**ABOUT THIS TASK**
Where the string "computer" shows up in a line of the records, copy that line.

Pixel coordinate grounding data
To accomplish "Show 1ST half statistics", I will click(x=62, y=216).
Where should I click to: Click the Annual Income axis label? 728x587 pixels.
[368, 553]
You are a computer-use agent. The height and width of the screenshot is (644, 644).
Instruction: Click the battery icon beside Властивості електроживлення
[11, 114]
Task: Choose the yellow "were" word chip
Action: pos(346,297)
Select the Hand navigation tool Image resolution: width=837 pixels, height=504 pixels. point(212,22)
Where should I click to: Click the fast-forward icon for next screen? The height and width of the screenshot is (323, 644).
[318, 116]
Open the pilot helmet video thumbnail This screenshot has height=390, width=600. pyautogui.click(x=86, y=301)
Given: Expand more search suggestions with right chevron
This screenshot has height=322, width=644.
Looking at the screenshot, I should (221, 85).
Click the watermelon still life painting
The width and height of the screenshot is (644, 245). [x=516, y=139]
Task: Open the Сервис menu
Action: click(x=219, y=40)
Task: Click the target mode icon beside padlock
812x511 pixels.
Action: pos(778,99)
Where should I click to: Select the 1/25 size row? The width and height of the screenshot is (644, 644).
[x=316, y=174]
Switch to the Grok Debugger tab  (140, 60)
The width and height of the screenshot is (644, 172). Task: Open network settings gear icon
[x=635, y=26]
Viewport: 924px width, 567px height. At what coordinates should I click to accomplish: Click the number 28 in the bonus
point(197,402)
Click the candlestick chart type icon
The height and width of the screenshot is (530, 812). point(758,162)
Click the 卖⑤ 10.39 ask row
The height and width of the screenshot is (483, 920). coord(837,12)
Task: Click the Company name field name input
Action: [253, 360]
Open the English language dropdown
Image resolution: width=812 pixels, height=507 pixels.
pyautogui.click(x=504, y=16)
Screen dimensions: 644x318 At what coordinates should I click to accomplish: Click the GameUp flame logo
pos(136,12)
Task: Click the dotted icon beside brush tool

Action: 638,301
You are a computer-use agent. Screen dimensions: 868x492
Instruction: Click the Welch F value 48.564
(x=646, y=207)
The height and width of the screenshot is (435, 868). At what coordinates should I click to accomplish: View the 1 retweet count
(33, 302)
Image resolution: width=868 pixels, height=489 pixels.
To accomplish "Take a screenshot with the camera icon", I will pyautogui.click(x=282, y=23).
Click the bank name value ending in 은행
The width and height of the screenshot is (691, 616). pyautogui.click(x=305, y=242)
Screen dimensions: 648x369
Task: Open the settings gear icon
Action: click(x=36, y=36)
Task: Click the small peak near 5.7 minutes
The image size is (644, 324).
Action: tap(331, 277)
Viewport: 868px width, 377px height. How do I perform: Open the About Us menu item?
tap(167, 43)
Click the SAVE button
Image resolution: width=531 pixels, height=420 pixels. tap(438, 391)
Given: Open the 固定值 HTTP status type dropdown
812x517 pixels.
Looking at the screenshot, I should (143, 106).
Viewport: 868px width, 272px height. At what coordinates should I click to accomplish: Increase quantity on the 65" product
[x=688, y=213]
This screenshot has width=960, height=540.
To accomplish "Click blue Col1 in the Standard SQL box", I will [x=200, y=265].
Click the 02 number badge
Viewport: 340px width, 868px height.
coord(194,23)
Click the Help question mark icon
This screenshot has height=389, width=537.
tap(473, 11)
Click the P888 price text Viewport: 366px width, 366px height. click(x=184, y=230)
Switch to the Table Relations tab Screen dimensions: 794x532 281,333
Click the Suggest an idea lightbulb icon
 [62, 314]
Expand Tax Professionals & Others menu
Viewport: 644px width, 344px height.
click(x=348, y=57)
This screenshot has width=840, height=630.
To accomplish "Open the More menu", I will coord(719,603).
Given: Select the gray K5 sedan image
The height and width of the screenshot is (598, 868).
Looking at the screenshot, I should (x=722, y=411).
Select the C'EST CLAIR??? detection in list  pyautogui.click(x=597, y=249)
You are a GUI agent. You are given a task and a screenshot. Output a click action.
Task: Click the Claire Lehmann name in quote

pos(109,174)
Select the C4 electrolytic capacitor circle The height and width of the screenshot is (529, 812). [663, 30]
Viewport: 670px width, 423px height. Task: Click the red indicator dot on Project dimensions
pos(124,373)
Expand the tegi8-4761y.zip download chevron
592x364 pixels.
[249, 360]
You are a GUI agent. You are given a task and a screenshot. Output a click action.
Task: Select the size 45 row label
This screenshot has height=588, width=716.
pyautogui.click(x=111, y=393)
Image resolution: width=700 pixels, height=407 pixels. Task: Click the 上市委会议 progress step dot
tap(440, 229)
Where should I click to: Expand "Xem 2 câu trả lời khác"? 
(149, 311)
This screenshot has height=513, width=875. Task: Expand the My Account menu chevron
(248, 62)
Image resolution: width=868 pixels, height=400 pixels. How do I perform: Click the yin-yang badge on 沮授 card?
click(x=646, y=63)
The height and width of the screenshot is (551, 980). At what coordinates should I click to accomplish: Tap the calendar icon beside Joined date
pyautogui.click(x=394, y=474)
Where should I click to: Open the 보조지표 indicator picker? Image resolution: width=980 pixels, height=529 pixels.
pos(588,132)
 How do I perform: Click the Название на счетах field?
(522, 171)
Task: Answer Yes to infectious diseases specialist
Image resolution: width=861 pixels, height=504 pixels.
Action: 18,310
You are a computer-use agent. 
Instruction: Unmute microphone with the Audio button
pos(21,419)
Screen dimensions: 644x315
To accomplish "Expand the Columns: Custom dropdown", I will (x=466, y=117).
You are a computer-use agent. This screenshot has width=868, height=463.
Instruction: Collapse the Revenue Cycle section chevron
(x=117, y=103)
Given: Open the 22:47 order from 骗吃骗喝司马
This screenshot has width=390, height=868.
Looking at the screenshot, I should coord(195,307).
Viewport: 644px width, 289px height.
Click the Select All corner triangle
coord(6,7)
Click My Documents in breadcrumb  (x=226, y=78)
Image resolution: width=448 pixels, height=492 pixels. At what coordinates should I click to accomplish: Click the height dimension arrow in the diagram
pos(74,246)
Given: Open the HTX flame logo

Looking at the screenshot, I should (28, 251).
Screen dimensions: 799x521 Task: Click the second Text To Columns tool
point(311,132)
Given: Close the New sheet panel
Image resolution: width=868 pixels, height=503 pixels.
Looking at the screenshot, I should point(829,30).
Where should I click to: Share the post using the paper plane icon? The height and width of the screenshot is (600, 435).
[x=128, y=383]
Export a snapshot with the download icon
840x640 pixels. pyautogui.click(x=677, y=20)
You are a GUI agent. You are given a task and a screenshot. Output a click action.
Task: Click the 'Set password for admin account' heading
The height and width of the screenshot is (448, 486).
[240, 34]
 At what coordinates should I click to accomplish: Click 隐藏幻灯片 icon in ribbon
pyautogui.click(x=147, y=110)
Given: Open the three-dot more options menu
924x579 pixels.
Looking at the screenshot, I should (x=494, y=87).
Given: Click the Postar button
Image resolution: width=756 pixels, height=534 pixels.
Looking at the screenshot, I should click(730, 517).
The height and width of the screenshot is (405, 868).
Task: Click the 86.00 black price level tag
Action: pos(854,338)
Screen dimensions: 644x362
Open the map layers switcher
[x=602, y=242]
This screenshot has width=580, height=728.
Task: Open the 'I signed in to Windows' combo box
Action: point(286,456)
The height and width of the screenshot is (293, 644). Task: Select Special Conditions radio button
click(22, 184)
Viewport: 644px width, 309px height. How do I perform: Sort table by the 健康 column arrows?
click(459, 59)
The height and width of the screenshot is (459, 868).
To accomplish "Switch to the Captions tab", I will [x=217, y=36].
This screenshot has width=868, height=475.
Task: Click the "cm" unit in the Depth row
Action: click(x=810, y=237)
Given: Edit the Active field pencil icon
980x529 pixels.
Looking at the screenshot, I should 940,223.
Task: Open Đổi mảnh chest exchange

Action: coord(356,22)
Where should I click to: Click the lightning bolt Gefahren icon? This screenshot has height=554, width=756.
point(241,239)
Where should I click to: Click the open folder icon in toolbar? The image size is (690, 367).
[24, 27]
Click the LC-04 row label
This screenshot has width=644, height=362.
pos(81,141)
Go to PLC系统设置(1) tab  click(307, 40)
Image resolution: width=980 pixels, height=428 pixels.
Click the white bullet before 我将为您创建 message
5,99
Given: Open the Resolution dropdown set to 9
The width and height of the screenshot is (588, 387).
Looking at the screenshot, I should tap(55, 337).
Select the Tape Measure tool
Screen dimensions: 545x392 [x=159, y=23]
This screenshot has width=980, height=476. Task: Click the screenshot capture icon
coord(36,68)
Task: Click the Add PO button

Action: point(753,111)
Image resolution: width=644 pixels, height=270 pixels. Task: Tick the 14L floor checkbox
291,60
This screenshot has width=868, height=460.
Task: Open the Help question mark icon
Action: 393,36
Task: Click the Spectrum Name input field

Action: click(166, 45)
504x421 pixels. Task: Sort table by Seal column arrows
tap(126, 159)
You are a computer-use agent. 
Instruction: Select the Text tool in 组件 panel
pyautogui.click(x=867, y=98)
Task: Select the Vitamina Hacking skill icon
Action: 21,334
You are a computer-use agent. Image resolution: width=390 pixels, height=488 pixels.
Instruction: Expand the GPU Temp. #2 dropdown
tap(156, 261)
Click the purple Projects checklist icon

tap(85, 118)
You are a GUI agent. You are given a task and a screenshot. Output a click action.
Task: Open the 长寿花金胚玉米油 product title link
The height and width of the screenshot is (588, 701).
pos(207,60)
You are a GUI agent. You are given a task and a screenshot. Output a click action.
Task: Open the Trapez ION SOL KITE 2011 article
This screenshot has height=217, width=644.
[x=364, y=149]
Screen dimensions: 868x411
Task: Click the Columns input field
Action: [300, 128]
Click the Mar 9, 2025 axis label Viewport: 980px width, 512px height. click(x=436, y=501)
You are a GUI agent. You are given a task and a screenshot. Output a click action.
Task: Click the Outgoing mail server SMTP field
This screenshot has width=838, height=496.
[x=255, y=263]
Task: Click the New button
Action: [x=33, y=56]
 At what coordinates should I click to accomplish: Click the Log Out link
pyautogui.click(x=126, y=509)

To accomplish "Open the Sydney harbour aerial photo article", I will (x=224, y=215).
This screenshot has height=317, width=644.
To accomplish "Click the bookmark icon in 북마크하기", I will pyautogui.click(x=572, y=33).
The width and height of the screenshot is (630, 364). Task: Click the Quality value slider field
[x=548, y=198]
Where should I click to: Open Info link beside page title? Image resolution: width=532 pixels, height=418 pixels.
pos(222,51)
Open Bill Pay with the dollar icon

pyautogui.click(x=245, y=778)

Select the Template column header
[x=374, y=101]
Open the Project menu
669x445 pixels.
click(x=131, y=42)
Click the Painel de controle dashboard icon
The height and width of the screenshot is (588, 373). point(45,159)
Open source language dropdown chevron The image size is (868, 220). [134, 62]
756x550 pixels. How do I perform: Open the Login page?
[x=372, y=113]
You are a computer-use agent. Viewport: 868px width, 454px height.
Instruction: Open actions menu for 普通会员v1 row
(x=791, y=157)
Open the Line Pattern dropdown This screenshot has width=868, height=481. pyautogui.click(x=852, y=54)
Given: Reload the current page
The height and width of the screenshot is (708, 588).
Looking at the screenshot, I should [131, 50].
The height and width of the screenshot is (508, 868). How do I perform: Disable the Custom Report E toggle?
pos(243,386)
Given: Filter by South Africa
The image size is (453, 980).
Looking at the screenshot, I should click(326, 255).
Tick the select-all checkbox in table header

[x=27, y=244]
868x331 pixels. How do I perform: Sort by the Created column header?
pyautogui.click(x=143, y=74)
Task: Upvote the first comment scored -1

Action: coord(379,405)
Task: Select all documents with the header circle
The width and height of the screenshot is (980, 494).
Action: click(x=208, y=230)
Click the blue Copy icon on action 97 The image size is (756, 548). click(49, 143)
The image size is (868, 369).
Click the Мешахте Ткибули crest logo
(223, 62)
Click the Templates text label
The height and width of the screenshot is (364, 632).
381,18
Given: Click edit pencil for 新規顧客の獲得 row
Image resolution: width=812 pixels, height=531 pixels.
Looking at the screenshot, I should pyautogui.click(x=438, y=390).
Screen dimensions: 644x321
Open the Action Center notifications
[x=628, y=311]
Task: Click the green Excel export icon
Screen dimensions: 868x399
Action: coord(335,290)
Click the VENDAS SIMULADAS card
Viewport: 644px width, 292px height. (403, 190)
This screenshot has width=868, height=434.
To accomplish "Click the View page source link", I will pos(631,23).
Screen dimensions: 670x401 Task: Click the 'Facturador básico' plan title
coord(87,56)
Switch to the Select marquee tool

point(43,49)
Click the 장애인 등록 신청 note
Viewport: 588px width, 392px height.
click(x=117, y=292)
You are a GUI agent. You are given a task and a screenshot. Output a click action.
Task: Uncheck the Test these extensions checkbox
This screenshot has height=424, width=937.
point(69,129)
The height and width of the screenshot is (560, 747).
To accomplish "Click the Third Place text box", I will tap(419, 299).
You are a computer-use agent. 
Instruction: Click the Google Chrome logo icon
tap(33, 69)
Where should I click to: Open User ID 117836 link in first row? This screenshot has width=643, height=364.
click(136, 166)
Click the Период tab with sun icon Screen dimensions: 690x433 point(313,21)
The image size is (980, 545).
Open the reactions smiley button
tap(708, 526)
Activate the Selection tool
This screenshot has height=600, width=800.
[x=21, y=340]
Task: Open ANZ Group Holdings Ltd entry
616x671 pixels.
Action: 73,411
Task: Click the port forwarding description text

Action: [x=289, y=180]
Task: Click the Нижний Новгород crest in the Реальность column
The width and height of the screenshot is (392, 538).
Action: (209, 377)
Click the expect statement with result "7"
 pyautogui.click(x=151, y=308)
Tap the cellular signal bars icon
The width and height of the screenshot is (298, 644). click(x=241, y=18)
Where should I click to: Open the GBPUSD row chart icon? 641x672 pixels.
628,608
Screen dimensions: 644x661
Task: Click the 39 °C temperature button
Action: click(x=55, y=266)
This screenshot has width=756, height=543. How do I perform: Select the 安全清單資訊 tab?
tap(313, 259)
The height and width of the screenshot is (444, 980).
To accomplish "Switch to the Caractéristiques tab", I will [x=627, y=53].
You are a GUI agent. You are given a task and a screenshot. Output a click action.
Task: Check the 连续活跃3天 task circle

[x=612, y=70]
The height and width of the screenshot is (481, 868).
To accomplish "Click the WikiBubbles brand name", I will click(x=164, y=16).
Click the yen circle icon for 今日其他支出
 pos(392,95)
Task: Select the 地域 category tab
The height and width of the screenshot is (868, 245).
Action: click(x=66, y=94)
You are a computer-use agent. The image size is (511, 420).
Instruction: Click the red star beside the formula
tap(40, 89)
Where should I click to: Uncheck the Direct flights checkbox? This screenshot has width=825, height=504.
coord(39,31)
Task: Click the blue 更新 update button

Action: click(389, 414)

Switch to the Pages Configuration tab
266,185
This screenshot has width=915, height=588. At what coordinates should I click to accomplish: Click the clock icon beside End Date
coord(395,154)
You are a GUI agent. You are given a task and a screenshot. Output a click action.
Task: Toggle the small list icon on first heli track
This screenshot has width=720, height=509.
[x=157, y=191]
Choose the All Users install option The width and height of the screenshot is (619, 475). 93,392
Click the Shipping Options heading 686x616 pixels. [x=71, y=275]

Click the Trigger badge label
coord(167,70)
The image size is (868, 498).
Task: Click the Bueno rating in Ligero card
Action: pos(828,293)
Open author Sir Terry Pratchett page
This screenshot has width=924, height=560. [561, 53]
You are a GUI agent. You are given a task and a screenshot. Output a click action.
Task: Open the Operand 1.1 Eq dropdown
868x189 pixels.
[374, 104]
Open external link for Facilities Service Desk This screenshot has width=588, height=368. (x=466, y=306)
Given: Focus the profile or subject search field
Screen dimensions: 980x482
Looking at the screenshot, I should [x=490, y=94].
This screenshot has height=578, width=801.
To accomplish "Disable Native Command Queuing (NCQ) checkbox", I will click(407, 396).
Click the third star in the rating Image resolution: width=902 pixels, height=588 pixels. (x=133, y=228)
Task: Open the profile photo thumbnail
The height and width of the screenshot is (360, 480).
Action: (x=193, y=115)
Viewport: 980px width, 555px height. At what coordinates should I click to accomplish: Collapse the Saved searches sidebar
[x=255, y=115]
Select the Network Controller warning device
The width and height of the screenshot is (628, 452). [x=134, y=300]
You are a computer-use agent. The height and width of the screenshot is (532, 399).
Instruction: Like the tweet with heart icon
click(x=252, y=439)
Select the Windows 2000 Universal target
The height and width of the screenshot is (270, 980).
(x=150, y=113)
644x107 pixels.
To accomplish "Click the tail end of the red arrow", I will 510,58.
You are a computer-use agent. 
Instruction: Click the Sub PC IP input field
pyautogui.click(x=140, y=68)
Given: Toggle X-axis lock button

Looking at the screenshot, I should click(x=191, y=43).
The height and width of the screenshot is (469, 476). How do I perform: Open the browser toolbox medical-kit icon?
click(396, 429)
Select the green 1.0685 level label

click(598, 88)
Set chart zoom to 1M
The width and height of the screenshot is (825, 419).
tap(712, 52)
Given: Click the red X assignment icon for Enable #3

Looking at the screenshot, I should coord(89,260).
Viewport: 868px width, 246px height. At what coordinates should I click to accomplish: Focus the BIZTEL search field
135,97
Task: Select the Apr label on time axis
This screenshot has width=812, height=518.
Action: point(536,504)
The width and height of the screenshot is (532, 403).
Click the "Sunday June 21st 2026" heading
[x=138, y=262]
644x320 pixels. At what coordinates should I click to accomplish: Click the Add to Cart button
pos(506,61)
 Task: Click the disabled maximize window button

**TASK OUTPUT**
You are a computer-use agent. The height and width of the screenshot is (644, 644).
You are a computer-use agent. Screen dimensions: 868x492
You are a computer-use agent. 
You are a computer-use agent. This screenshot has width=868, height=463.
You are a computer-use agent. 
You are a computer-use agent. Image resolution: width=390 pixels, height=488 pixels.
You are a computer-use agent. Viewport: 868px width, 454px height.
You are a computer-use agent. 
You are a computer-use agent. The image size is (511, 420).
You are a computer-use agent. The height and width of the screenshot is (532, 399).
You are a computer-use agent. 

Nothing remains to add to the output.